Yöre beyi sahile geldiğinde babasını yatar halde hasta bulmuş. Babası konuşuyor ama hareket edemiyormuş. Oğlum, birden kesildim ve yatağa düştüm. Elim, kolum ve ayaklarım tutmadı. Bildiğimiz bütün otları kaynatıp denedik. Ne yaptıysak olmadı. Karşıdan Merigistan’dan Doktor Firenos Bey’i de almaya gittiler. Merigistan hemen karşıdaki yakın adalarda kurulu çok eski bir yer imiş. Onlar ticarette çok ileri gitmişler. Çok ünlü doktorları ve gemicileri varmış. Dünyanın pek çok yeri ile denizaşırı ticaret yapıyorlarmış. Akdeniz’den geçen bütün yük gemileri mutlaka bu adalara uğrarlar ve erzaklarını bu adalardan alırlarmış. Yöre beyinin obası da bu yüzden Merigistan’a yakın olan koylara yazlık kurarlar burada yaptıkları iskelelerden yükleme yaparlarmış.

Adalara ve Mısır’a gemilerle zahire, hayvan, kereste, harnup, bal ve yöre kilimlerini satarlar buralardan kahve, kalay, dikiş makinesi, makas, kumaş, çeyiz malzemeleri getirirlermiş. Firenos Bey, Akdeniz’in bütün adalarının ve bütün yörelerin en ünlü doktoru imiş. Kendisine Rodos’tan, Kıbrıs’tan hastalar gelirmiş. Yöre beyinin babasının hastalığına bir şey diyememiş. Beye yapacak bir şey yok felç olmuş ilaç da yok. Tütün çiğnesin. Ayağa kalkması ancak bir mucize ile olur demiş ve tekrar Merigistan’a dönmüş. Yöre beyinin babası beye, ben yatağa mahkûm oldum belki bir daha kalkamayacağım. Artık sen git durma, halkının yanına dön. Onları beysiz bırakma demiş. Yöre beyi hareketsiz bir halde babasını dinlemiş. Bir taraftan aklından sakın bu da bu cinin marifeti olmasın gibi düşünceler geçiyormuş. Sonra birden yanında sıkıca tuttuğu cini babasına göstererek işte baba bize debelleş olan cin, onu yakaladım. Bana hemen bir kazan getirin cini ona kilitleyelim, burada sana emanet edeyim.

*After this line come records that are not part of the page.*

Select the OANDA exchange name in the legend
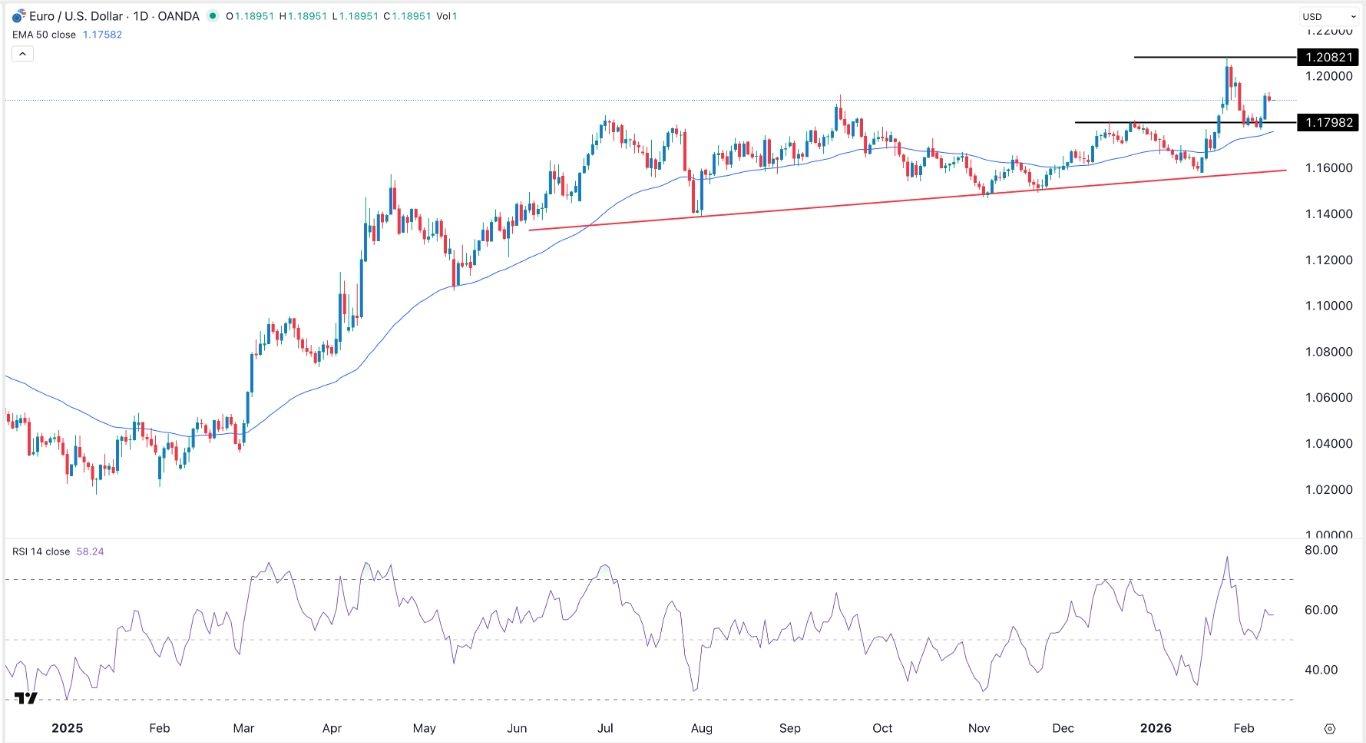Image resolution: width=1366 pixels, height=743 pixels. click(x=178, y=16)

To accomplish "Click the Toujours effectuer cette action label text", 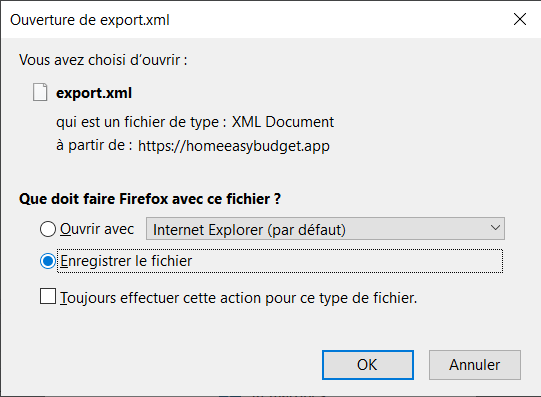I will pyautogui.click(x=238, y=298).
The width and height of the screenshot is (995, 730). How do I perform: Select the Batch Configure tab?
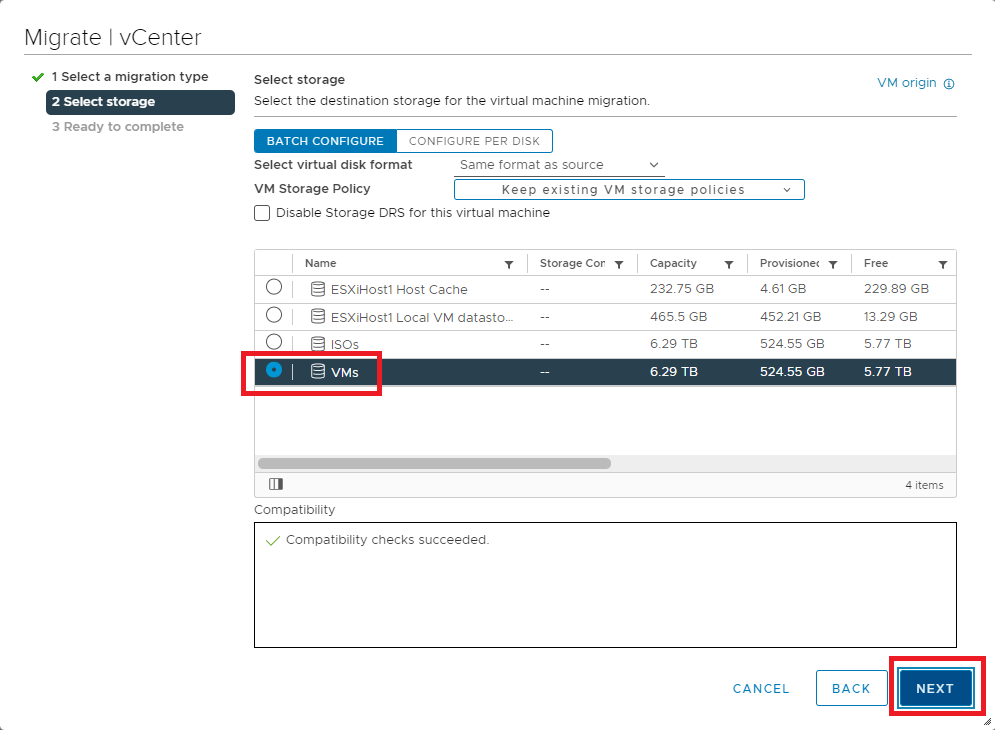[x=325, y=141]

Sakın bir kez olsun dışarıya bırakmayın demiş. İnanışa göre destur çekilip besmele ile yakalanan ve hemen bir kazana kilitlenen ve kırk gün hiç aralıksız kazanda kilitli tutulan cinler kendiliğinden kaybolup giderlermiş. Yörenin en eski ve en büyük kazanını getirmişler. Cini kazana koymuşlar ve ağzını sıkıca kapatıp büyük bir kilitle kilitlemişler. Bey kazanı babasının olduğu bölüme bırakarak babasının adamlarını kazana da babama da dikkat edin sakın bir kez olsun onu dışarı bırakmayın diye sıkıca tembihlemiş ve tekrar obasını bıraktığı yere dönmüş. Cinin üç beş gün hiç sesi çıkmamış. Bu arada beyin babasının şiddetli ağrıları başlamış ve bir sabah kazandan gelen ağlama sızlama sesleriyle uyanmış. Kazandaki cin hem ağlıyor hem yalvarıyormuş.

Ali Veli sal beni, Ali Veli sal beni.

Beyin babası bunları duymazlıktan geldiyse de ağlamalar sızlamalar gün geçtikçe giderek artmış. Ancak ihtiyar bey, oğluna verdiği söze istinaden bir kez olsun kazanın kapağını açmamış. Böylece günler geçmiş. Beybabanın yattıkça ağrıları da artıyor ve artık dayanılmaz hale geliyormuş. Bir gün cin beybaba bırak beni gideyim, ağrılarını keseyim, bırak beni gideyim, ağrılarını keseyim diyerek yalvarmasını devam ettirince ihtiyar bey buna kulak kabartmış. Sonunda dayanamayıp, cine seni bırakırsam ağrılarım gerçekten dinecek mi? Deyivermiş. Cin eğer beni bırakırsan bütün ağrıların diner, seni ayağa kaldırırım demiş. İhtiyar bey de nihayet peki seni bırakayım ancak şartlarım var demiş. Buna göre ihtiyar bey cini bırakacak, cin de hiç kimsenin göremeyeceği kadar uzaklarda yaşamına devam edecekmiş. Cin bunu kabul etmiş. En uzaklara, en yükseklere gidecek hiç kimseyle birlikte olmayacak ve oğluna da kendisine de debelleş olmayacakmış. Kazanın kapağının açılmasıyla beraber kraliçe cin kazandan ve çadırdan uçarak uzaklaşmış gitmiş.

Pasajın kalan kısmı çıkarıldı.